In a new study, researchers found that education and IQ may protect people’s cognitive functions, but they don’t protect against Alzheimer’s disease.
They found that smarter, more educated people are not protected from the disease, but they do get a cognitive “head start” that may keep their brain functions better.
The research was conducted by Johns Hopkins Medicine scientists.
About 5 million people in the U.S. live with Alzheimer’s disease, and the number is expected to triple by 2060, according to the U.S. Centers for Disease Control and Prevention.
Currently, there are no effective treatment options for Alzheimer’s disease or other forms of dementia. Researchers are eager to find ways to prevent or delay disease.
In the study, the team tested whether people with higher IQ or more education might have lower rates of these diseases.
They used data from the federally funded Atherosclerosis Risk in Communities (ARIC) study, which included nearly 16,000 middle-aged healthy adults.

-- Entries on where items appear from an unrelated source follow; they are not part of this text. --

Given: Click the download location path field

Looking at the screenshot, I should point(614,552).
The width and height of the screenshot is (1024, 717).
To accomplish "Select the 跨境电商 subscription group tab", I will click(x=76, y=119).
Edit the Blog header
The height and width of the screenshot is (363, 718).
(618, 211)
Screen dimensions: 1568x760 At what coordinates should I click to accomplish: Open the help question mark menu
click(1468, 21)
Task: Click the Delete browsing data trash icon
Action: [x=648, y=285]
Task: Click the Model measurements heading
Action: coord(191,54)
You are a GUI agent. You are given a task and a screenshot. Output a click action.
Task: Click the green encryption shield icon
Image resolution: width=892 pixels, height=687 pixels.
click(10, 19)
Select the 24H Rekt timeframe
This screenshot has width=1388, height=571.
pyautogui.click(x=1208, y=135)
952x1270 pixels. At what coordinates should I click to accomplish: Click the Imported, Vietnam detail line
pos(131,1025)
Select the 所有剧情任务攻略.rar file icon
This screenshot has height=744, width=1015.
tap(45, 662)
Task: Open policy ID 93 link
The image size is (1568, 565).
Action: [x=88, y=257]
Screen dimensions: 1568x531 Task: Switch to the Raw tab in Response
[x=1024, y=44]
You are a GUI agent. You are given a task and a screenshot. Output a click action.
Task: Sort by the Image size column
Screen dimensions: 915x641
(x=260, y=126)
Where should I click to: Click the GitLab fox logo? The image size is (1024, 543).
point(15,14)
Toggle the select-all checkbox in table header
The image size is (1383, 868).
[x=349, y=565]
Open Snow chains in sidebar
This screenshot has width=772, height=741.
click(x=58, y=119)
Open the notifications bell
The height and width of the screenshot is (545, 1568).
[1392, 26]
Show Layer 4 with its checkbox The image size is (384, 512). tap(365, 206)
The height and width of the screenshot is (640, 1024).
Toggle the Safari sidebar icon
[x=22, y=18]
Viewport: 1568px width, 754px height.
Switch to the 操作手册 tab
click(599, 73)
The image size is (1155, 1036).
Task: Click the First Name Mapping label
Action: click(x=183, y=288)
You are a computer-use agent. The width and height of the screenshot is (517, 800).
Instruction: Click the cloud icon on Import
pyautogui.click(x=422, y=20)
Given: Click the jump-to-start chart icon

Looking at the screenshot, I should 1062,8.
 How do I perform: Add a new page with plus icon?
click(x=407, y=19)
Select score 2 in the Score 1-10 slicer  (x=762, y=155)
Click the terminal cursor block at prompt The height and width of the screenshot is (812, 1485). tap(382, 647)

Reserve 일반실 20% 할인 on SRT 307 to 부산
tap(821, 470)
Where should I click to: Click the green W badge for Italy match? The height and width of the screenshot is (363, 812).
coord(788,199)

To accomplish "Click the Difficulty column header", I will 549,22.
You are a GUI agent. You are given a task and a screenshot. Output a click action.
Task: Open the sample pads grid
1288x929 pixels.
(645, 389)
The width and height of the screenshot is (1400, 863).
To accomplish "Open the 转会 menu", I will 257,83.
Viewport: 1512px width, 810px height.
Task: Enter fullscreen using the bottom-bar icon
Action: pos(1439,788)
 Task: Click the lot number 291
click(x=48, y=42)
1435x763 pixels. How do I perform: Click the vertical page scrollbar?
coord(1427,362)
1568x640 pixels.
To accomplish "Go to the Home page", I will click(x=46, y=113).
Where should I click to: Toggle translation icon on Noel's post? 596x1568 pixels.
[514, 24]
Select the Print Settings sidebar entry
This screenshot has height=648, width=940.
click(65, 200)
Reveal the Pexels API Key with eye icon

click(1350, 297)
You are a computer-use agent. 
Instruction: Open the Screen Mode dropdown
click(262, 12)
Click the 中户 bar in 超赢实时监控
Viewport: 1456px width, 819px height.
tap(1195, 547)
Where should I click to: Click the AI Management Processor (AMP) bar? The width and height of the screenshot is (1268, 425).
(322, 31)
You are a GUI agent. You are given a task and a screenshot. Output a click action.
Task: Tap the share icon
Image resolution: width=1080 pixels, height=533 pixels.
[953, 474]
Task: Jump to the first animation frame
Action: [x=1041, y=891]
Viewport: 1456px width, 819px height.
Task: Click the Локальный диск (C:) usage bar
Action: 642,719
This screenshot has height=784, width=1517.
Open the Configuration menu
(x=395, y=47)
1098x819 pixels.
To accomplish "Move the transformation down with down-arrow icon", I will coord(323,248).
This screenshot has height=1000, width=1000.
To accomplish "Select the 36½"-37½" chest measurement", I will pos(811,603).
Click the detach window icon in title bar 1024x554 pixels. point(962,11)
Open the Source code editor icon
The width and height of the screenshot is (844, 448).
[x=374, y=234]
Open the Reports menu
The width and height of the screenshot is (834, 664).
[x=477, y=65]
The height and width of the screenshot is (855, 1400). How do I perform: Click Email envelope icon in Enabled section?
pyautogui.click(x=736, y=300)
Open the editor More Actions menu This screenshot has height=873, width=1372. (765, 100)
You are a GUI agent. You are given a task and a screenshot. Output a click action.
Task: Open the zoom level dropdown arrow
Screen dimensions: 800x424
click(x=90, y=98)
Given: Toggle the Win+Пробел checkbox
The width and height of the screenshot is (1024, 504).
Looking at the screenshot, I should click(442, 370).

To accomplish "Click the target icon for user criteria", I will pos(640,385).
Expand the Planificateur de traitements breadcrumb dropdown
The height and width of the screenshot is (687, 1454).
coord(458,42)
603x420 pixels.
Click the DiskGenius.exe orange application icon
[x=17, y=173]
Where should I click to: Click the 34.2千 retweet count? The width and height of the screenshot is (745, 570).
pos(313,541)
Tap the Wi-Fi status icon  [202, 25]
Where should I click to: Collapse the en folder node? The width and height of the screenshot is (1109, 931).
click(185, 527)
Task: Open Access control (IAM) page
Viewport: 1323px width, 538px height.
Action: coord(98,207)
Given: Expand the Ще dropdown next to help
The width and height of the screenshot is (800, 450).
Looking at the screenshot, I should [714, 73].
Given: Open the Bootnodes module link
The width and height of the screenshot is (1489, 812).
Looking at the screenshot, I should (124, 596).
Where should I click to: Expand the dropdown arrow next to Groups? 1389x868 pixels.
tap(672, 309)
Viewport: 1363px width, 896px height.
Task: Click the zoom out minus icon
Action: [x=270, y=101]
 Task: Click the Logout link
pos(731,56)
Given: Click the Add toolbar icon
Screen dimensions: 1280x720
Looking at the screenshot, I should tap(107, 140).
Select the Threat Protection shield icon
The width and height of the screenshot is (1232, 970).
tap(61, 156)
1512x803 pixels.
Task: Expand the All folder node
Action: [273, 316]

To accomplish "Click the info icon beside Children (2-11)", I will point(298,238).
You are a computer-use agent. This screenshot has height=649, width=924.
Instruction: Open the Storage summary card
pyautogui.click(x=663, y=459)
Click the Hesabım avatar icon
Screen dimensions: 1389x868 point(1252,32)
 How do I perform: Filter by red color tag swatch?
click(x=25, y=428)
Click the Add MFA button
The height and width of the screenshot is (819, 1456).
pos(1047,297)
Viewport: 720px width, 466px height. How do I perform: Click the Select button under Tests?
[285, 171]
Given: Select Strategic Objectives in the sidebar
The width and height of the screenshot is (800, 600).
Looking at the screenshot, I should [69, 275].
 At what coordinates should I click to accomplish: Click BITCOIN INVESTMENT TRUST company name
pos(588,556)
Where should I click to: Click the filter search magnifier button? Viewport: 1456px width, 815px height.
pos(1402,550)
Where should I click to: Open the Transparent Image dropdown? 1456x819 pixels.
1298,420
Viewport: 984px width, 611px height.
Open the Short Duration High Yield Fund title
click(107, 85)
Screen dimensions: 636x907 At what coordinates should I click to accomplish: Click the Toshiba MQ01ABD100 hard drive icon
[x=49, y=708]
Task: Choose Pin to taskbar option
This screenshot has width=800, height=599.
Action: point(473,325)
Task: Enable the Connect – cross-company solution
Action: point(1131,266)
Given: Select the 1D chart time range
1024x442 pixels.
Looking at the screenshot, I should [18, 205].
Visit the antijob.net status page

These people were enrolled from 1987 to 1989 and followed over the next decades.
The team found that people with college, postgraduate or professional schooling had higher cognitive scores than those who had less than high school education, regardless of beta-amyloid levels in the brain.
Education seems to help preserve cognition since those with education scored higher.
However, cognition scores in midlife weren’t linked to elevated levels of amyloid beta protein in the brain in late life.
The team says more education may play a role as a form of cognitive reserve that helps people do better at baseline, but it doesn’t affect one’s actual level of decline.
People who start out with greater cognitive reserve may have more they can afford to lose before Alzheimer’s disease symptoms begin to interfere with their daily lives.
They conclude that exercising the brain might help keep people cognitively functional longer, but won’t ward off the inevitable decline of Alzheimer’s disease.
One author of the study is Rebecca Gottesman, M.D., Ph.D., professor of neurology.
The study is published in the Journal of Alzheimer’s Disease.